— Directions —
In the listing below, locate the line with "This screenshot has" and the line with "Open Slider component three-dot menu", then output both and everything between them exactly, minus any pictures.
Material to process Start Marker
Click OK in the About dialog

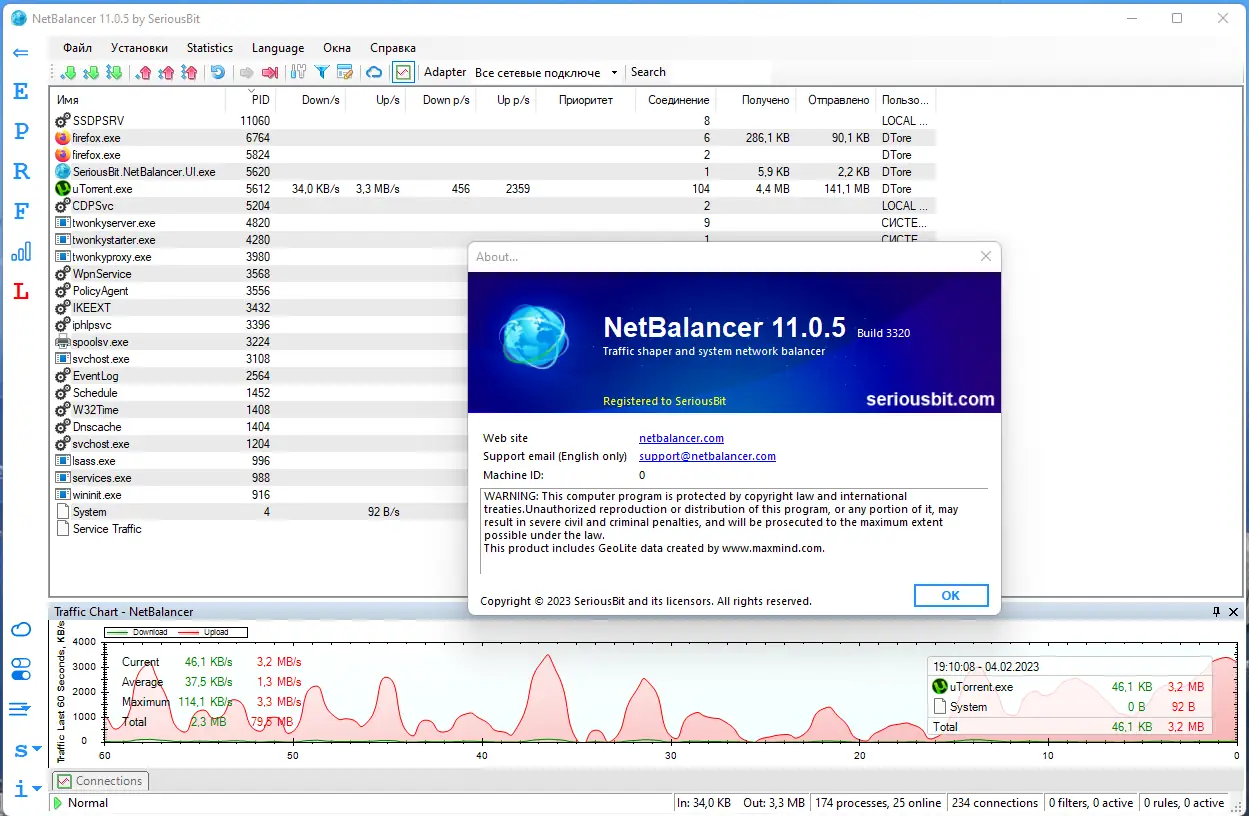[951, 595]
Material to process End Marker
Material to process Start Marker
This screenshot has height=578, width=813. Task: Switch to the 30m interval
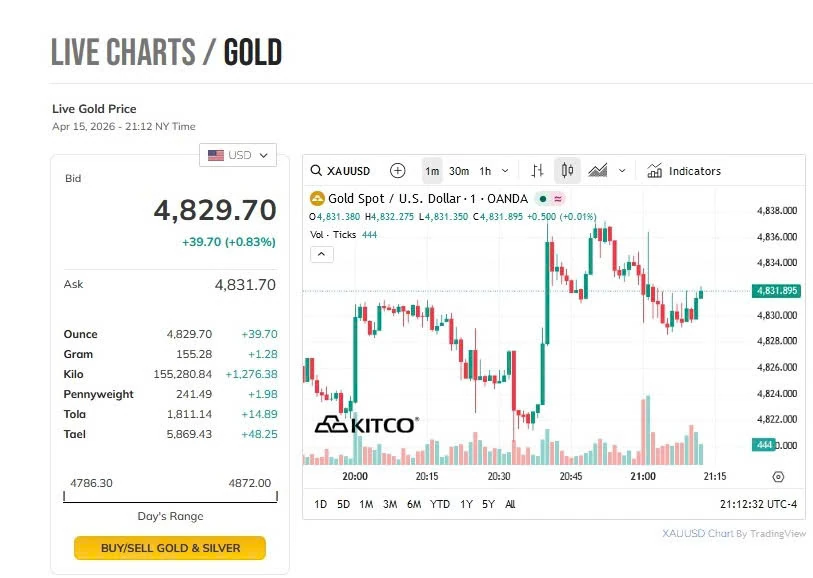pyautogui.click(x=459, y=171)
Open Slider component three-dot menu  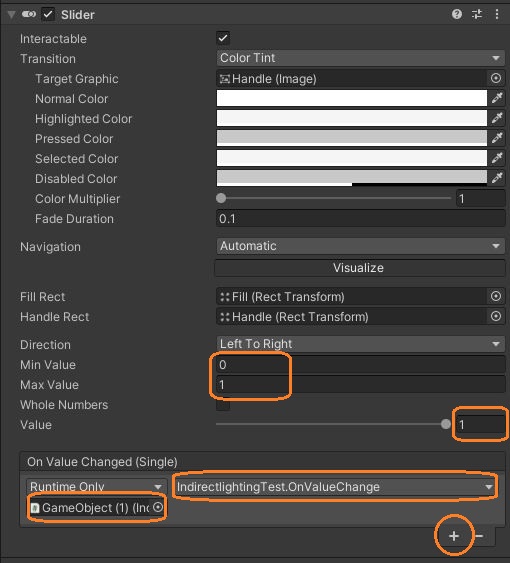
Material to process End Marker
Material to process Start Marker
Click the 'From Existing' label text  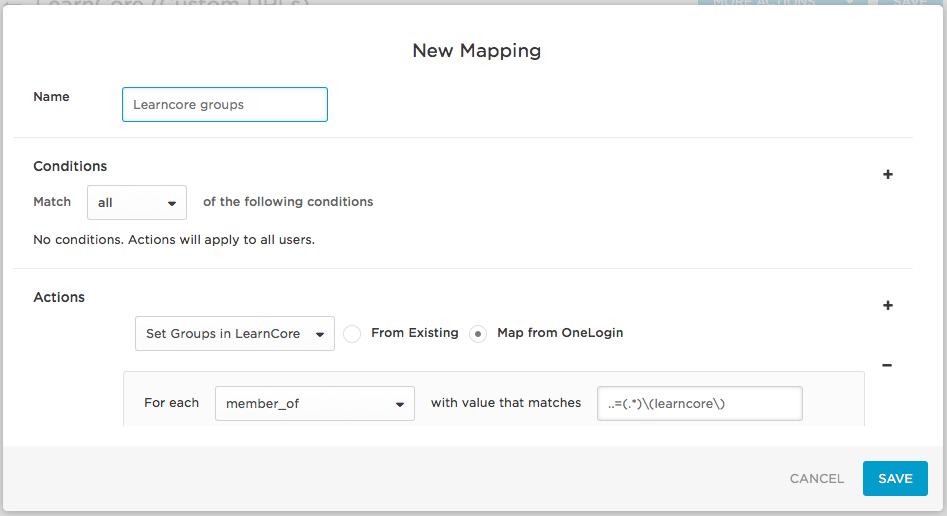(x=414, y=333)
Material to process End Marker
— Final answer —
This screenshot has height=578, width=813. Task: Switch to the 30m interval
pyautogui.click(x=459, y=171)
Open Slider component three-dot menu  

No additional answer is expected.